Background: Activated cardiac fibroblasts play an essential role in the pathological remodeling during heart failure via the production and degradation of the extracellular matrix. Fibroblast activation protein (FAP) is a serine protease involved in matrix remodeling which is upregulated in heart failure. Here we investigated the effects of a stromal cell-specific FAP depletion on Engineered Human Myocardium (EHM) function.
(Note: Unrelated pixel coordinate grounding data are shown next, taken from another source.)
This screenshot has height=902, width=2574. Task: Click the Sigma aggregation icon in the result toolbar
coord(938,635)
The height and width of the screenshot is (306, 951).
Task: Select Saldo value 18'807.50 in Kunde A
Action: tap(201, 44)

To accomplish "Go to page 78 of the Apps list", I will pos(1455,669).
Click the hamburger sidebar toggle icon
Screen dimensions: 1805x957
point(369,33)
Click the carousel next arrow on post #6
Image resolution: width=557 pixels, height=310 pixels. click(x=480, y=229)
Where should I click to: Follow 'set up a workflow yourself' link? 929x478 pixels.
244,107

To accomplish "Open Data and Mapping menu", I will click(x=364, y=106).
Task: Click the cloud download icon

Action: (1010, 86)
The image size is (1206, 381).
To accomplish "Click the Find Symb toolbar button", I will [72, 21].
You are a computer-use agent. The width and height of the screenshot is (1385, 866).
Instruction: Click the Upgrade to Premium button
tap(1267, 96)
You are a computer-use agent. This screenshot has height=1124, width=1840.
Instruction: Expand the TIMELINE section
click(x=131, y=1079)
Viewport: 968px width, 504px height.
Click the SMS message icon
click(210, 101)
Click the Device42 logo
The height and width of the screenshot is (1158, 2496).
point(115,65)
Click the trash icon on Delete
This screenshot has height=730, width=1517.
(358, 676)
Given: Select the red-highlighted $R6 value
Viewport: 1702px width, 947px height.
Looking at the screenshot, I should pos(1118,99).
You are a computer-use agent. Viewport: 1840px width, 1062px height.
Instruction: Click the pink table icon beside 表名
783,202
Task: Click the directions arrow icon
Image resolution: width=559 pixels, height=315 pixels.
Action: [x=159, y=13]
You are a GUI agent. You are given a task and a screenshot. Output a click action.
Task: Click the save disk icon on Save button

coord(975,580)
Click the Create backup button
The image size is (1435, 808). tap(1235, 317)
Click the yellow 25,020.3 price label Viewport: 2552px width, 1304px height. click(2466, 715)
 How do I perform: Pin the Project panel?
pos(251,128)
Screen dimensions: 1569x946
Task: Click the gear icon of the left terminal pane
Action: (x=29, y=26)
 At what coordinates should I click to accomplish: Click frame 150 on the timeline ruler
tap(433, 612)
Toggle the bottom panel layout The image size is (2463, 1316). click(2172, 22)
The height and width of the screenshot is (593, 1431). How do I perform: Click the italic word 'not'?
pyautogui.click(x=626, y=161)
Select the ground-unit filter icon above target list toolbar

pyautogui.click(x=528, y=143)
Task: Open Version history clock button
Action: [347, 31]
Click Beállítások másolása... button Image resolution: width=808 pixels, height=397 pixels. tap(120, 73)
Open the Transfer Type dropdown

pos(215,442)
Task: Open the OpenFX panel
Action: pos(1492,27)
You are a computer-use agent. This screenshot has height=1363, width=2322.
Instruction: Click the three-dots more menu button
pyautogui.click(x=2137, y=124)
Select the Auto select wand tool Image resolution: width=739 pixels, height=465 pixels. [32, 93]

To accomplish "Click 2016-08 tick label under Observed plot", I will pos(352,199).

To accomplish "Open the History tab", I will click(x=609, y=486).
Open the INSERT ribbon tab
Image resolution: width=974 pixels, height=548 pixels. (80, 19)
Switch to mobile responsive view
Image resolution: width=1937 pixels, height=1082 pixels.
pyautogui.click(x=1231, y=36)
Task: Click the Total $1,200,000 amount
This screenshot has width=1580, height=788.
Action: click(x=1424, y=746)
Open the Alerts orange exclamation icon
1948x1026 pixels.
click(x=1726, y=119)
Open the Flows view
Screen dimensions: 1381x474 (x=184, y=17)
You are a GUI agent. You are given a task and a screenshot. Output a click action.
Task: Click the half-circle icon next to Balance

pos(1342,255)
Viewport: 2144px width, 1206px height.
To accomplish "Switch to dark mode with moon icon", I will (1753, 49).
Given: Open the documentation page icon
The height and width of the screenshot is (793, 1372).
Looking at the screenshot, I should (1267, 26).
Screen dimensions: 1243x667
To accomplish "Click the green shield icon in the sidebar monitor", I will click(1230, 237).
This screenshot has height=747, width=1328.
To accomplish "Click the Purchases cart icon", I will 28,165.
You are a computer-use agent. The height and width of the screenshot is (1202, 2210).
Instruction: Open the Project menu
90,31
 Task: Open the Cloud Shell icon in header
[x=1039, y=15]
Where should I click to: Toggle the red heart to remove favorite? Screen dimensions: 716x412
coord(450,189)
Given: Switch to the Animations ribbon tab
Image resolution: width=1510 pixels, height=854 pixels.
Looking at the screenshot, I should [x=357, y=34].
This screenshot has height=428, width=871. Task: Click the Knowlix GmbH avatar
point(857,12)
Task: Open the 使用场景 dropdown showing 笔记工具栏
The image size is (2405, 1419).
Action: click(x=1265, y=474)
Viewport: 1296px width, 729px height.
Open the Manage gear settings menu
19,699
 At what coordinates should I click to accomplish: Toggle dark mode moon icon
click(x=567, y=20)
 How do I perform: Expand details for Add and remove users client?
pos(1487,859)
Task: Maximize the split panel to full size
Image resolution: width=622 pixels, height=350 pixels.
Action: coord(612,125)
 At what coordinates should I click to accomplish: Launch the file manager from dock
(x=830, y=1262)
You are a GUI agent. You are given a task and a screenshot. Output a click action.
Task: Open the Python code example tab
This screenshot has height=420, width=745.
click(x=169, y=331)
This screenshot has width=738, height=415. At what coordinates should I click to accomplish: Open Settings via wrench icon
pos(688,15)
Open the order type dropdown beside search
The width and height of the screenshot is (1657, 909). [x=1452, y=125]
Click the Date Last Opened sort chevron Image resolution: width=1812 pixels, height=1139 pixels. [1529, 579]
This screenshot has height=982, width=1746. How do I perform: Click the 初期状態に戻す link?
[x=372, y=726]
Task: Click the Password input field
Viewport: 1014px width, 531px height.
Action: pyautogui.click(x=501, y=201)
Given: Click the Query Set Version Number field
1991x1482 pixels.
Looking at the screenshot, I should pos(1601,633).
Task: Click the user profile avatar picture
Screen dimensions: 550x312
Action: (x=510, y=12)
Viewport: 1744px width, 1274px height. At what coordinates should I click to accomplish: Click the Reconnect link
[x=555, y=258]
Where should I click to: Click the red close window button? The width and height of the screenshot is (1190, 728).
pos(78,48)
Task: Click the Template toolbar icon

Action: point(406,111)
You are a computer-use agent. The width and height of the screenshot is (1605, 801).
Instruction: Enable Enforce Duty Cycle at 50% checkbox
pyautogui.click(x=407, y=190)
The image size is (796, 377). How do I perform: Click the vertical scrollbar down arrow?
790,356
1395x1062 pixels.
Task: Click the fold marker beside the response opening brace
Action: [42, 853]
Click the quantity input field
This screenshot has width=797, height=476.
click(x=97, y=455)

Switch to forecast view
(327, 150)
Methods and Results: A homozygous and heterozygous FAP knockout was created by CRISPR/Cas9 editing in wildtype (WT) human iPSC. The iPSC lines were then subjected to a cardiac stromal cell differentiation protocol. The FAP knockout was confirmed via Western Blot and flow cytometry. No differences during differentiation were observed. Expression of POSTN, PDGFRα and VIM confirmed stromal cell identity for WT- and FAP-KO stromal cells. Notably, FAP-KO stromal cells demonstrated an increased abundance of characteristic myofibroblast proteins (3-fold increase of ACTA2 and POSTN, 5-fold increase of CTGF vs. WT). High purity iPSC-derived cardiomyocytes were combined with either FAP-KO or WT stromal cells (70:30 ratio) to generate EHM. No significant differences in tissue functionality were observed during the maturation of the EHM. WT and FAP-KO EHM were then submitted to a 7-day treatment with 5 ng/ml TGFβ-1 and 10 µM L-Noradrenaline to simulate heart failure. This treatment regimen was associated with increased expression of myofibroblast genes (POSTN, COL1A1, FAP) and contractile dysfunction with reduced EHM shortening (-60±6% and -61±3%, WT [n=10] vs FAP-KO [n=26]) and increase in beating frequency (+43±7% and +48±15%, WT [n=10] vs FAP-KO [n=25]); no differences between WT and FAP-KO were observed.

Summary and Conclusion: The knockout of FAP leads to an increased basal expression of myofibroblast protein in iPSC-derived human stromal cells, but does not alter the functional phenotype of EHM in a model of neurohumoral stress.